__EXERCISES TO COMPLETE__:
• a. In the article on climate change and Canadian agriculture, rewrite the paragraph beginning "First, “if we start imagining" as a short bulleted list that keeps its main facts.
• b. Extend the article on climate change and Canadian agriculture by a few paragraphs, picking up right after its final sentence.

__EXCERPT PROVIDED__:
'''

Both opportunities and challenges exist when the agriculture community considers the next several years of climate change impacts
By Jackie Clark
Staff Writer
Farms.com
When we talk about climate change and agriculture, we often hear that opportunities may exist in Canada, with an extended growing season, and the capacity to produce much more food than we consume domestically.
Evan Fraser, director of the Arrell Food Institute at the University of Guelph, outlined some of the challenges of that perspective in a webinar titled The Climate Effect: Securing Canada’s Food Supply, hosted by the Globe and Mail on Jan. 28.
“From a temperature and rainfall perspective, pretty well anywhere in northern Canada that has the soils suitable for supporting agriculture could actually become farmland. So that sounds like a great opportunity,” Fraser explained. Advancements in plant breeding are also allowing for crops to be produced in a shorter growing season.
However, there are “two very serious cautionary notes,” he said.
First, “if we start imagining pushing that northern edge of agriculture north, the impact on biodiversity from clearing land, the impact on downstream water pollution from soil erosion and the impact fundamentally on Canada’s greenhouse gas emissions from that land-use change, going from forested land and wetland into agriculture, would be enormous,” Fraser explained.
The second concern has to do with First Nations and Indigenous governance, he said.
Talking about expanding the northern frontier of agriculture in Canada gives the “problematic illusion that no ones living up there … and of course nothing could be farther from the truth,” he added. “Anything that happens in the north has to be driven by Indigenous communities and northern communities.”
The agriculture community must “be very careful then about both managing the environment and the social issues before we get too carried away about farming up north,” Fraser said.

'''

__ENTRIES SHOWN__:
'''

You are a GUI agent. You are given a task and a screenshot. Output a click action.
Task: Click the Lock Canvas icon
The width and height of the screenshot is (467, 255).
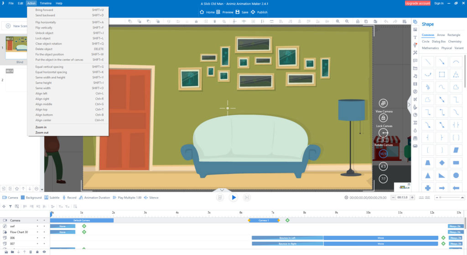[383, 118]
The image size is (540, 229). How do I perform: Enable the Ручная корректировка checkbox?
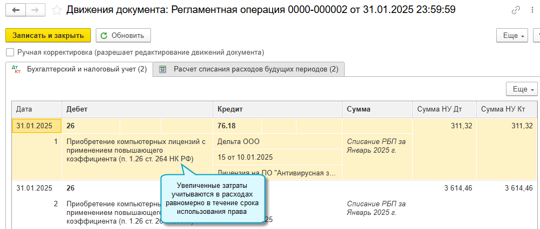coord(10,53)
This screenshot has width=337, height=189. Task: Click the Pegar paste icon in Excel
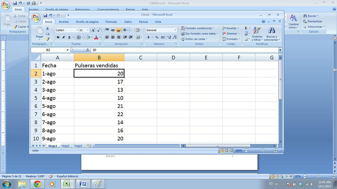[39, 31]
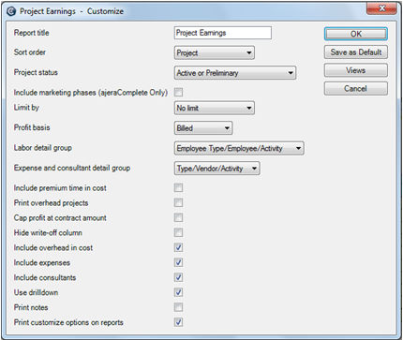Check Include premium time in cost
Image resolution: width=403 pixels, height=340 pixels.
tap(178, 187)
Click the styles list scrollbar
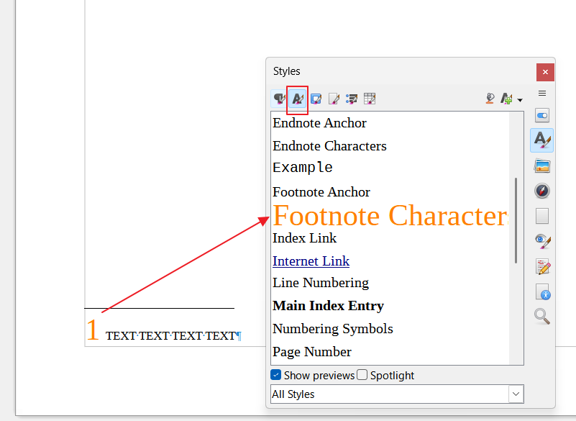The height and width of the screenshot is (421, 576). [x=516, y=219]
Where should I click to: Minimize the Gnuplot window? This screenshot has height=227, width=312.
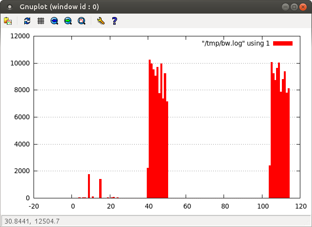pos(285,7)
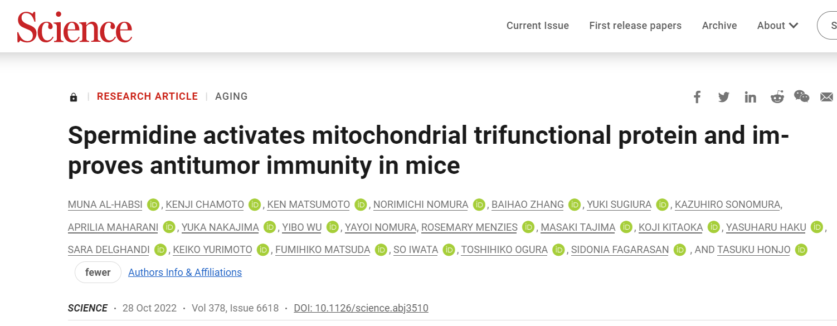Viewport: 837px width, 326px height.
Task: Expand the About dropdown menu
Action: (777, 26)
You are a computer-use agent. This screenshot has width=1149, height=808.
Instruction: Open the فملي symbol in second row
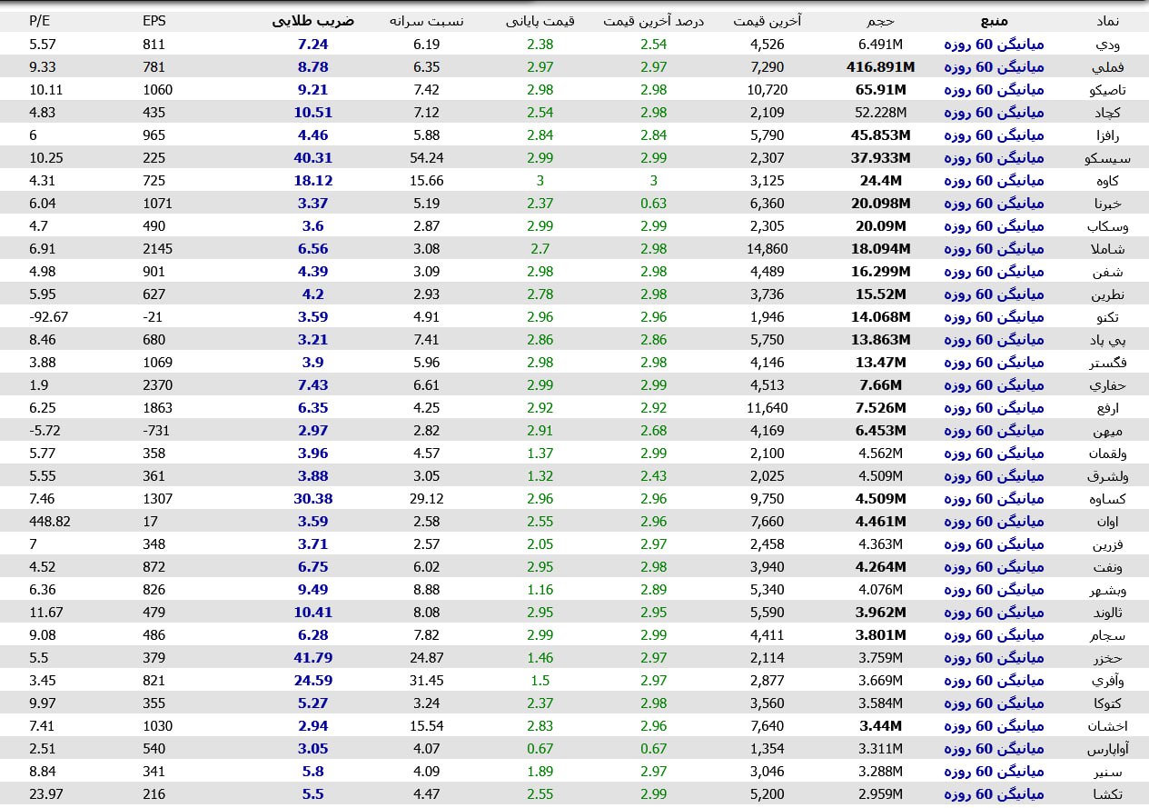1107,67
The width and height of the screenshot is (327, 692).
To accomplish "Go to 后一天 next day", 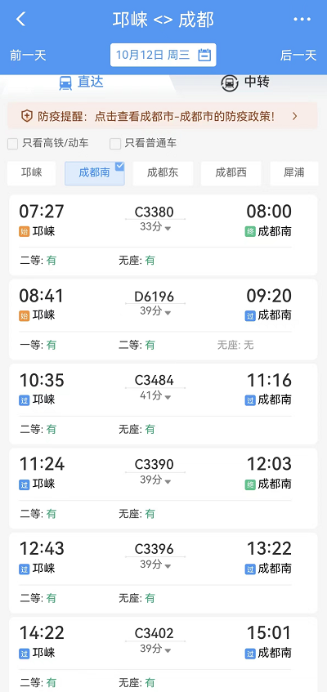I will coord(298,56).
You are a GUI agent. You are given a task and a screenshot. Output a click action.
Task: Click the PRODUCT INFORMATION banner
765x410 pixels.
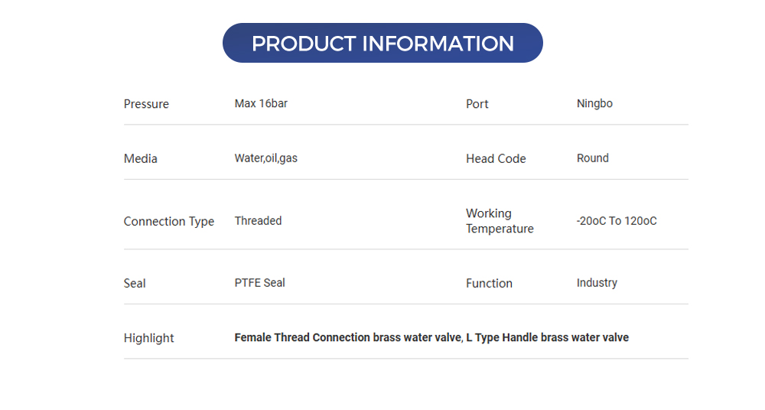(383, 44)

'''

__TASK RESULTS__:
• a.
Fraser's first caution about pushing Canada's northern edge of agriculture further north is that it would have enormous impacts on:
- biodiversity, from clearing land
- downstream water, from pollution caused by soil erosion
- Canada's greenhouse gas emissions, from converting forested land and wetland to agriculture

• b.
Another important consideration at the intersection of climate change and agriculture, is the source of most of the fruits and vegetables we eat in Canada.
“California is running out of water,” Fraser said. “From an environmental and climate change perspective, is it resilient for Canadians to be reliant so much on southwestern USA for our fruits and vegetables?”
Though Canada produces an excess of food in terms of calories, most of that production is in commodity crops like corn and soybeans, or livestock production. We know that fruits and vegetables are critical for health and disease prevention, Fraser said.
However, “we chronically underproduce fruits and vegetables,” he explained. “It’s probably vulnerable to have so much of our fruit and vegetable sector to be coming out of that California area.”
To address this problem, “I think we will, over the next five to ten years see a radical shift” to more technologically sophisticated growing facilities in or near Canadian urban centres, Fraser said. “It’s pretty exciting and it’s also very disruptive.”
An opportunity exists in more urban, vertical, high-tech agriculture to shrink the environmental footprint of growing food and improve Canadian food sovereignty, he explained.